## *Practice Project on Machine Learning using Apache Spark*
The main goal in this project is to predict the sound level based on other columns. I will do that using SparkML to implement the machine learning algorithms.

#### What is gonnna be done to perform the task?

The project is splitted into four parts as the following:
1. Perform ETL activities such as extracting data from csv file and load it to a spark dataframe, apply some transformation such as (removing duplicates and null values if exists and any necessary transformations) and finally store cleaned data in the parquet format.

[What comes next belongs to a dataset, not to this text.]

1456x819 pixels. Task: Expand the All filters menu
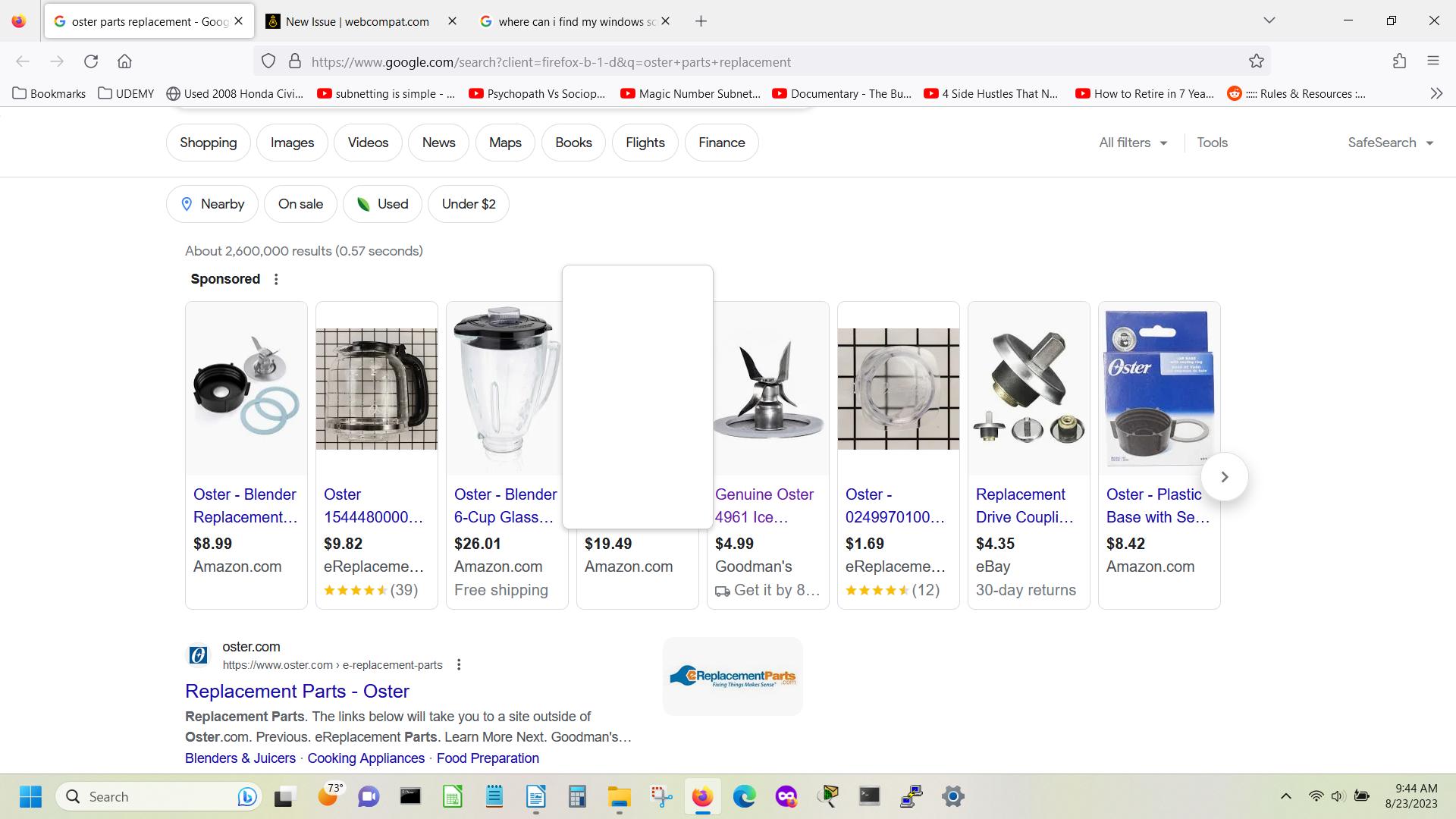pyautogui.click(x=1131, y=143)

2. Create machine learning pipeline with three stages including regression stage. The pipeline is the backbone of the model development process.

3. Evaluate the model through evaluation metrices according to which algorithm we used.
4. The last part is to persist the model on local machine and allow loading it again to predict new real-world data. It helps in reusability, portability for future use.

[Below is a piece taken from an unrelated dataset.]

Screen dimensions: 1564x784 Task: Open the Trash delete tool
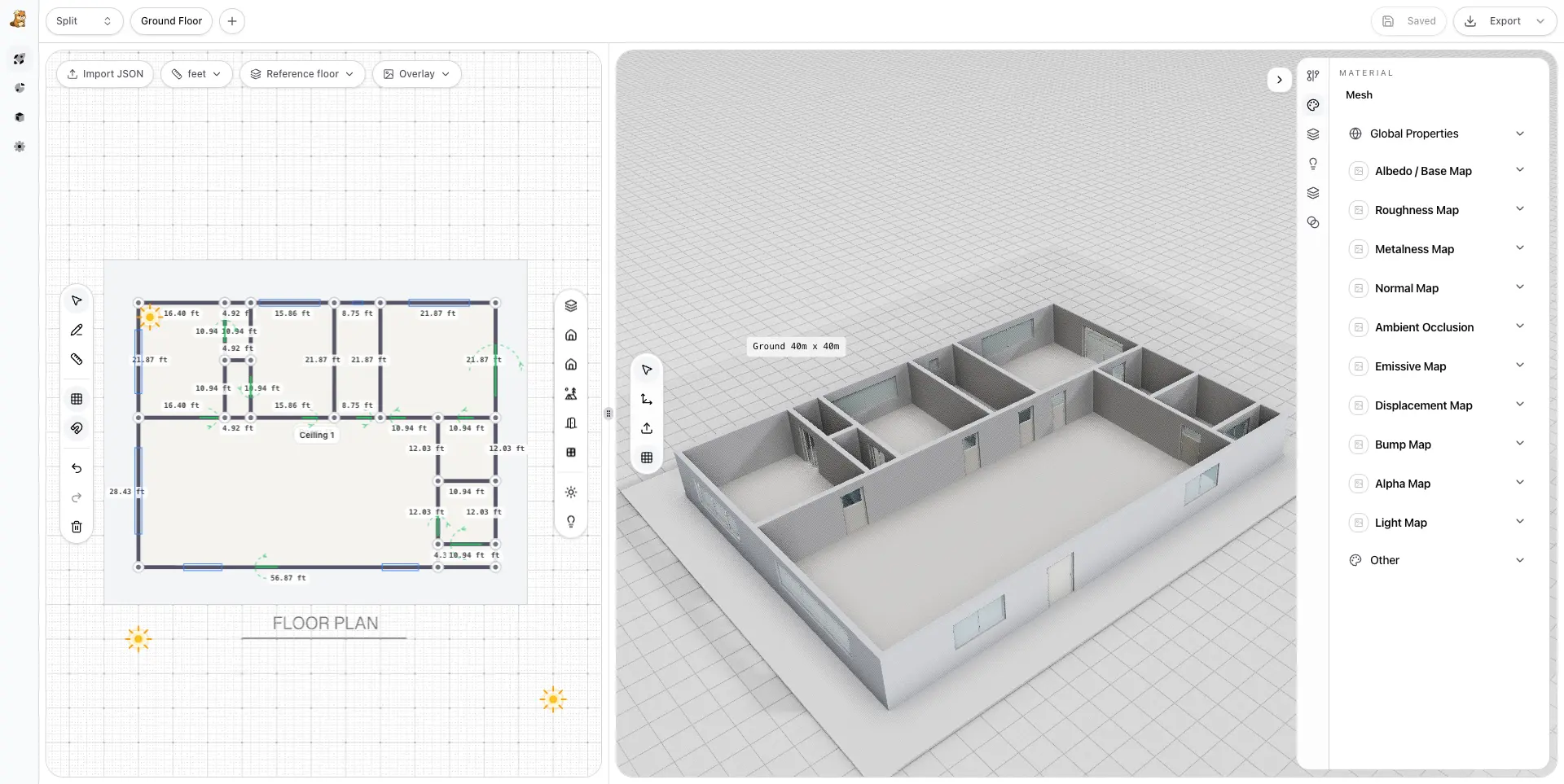coord(76,527)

### Part 1 (Clean and Transform data)

In this part, We will start with makeing the dataset ready for the model. This will done throughout the following:
1. Load the data from csv file.
2. Understand the dataset (I think it's the most important step in any data-based projects).
3. Define where is the problems (Are there missing values, duplicates or any other defectives).
4. Clean the data using apache spark dataframe.
5. Do any necessary transformations.
6. Load cleaned and transformed data in parquet format file for future usage.

In [1]:
#Import libraries
import os
import findspark
from pyspark.sql import SparkSession, functions as F, types as T
from pyspark.ml.feature import StringIndexer, VectorAssembler, StandardScaler
from pyspark.ml.regression import LinearRegression
from pyspark.ml import Pipeline
from pyspark.ml.pipeline import PipelineModel
from pyspark.ml.evaluation import RegressionEvaluator

Download the data file

In [57]:
%%bash
fileName="mpg-raw.csv"

if ! test -d data;then
    mkdir data
fi

if ! test -f  data/$fileName;then
    wget -P data/ https://cf-courses-data.s3.us.cloud-object-storage.appdomain.cloud/IBMSkillsNetwork-BD0231EN-Coursera/datasets/mpg-raw.csv
else
    echo "File already exists"
fi

File already exists


In [58]:
#Create a Spark instance
findspark.init()
spark = SparkSession.builder.appName('Practice Project').getOrCreate()

In [59]:
#Load the data file to spark dataframe
df = spark.read.csv('data/mpg-raw.csv',header=True,inferSchema=True)
df.printSchema()

root
 |-- MPG: double (nullable = true)
 |-- Cylinders: integer (nullable = true)
 |-- Engine Disp: double (nullable = true)
 |-- Horsepower: integer (nullable = true)
 |-- Weight: integer (nullable = true)
 |-- Accelerate: double (nullable = true)
 |-- Year: integer (nullable = true)
 |-- Origin: string (nullable = true)



In [None]:
#One null apears means that data contains nulls
df.groupBy('Origin').count().show()

+--------+-----+
|  Origin|count|
+--------+-----+
|European|   70|
|    NULL|    1|
|Japanese|   88|
|American|  247|
+--------+-----+



In [60]:
total_row_count = df.count()
total_row_count

406

In [61]:
#Drop duplicates
df  = df.drop_duplicates()
no_duplicates_row_count = df.count()
no_duplicates_row_count

392

In [None]:
#This represent which columns contain null values
expr = sum(F.when(F.col(x).isNull(),1).otherwise(0)for x in df.columns)
df.withColumn('nulls', expr).filter(F.col('nulls') > 0).orderBy('nulls',ascending=False).show()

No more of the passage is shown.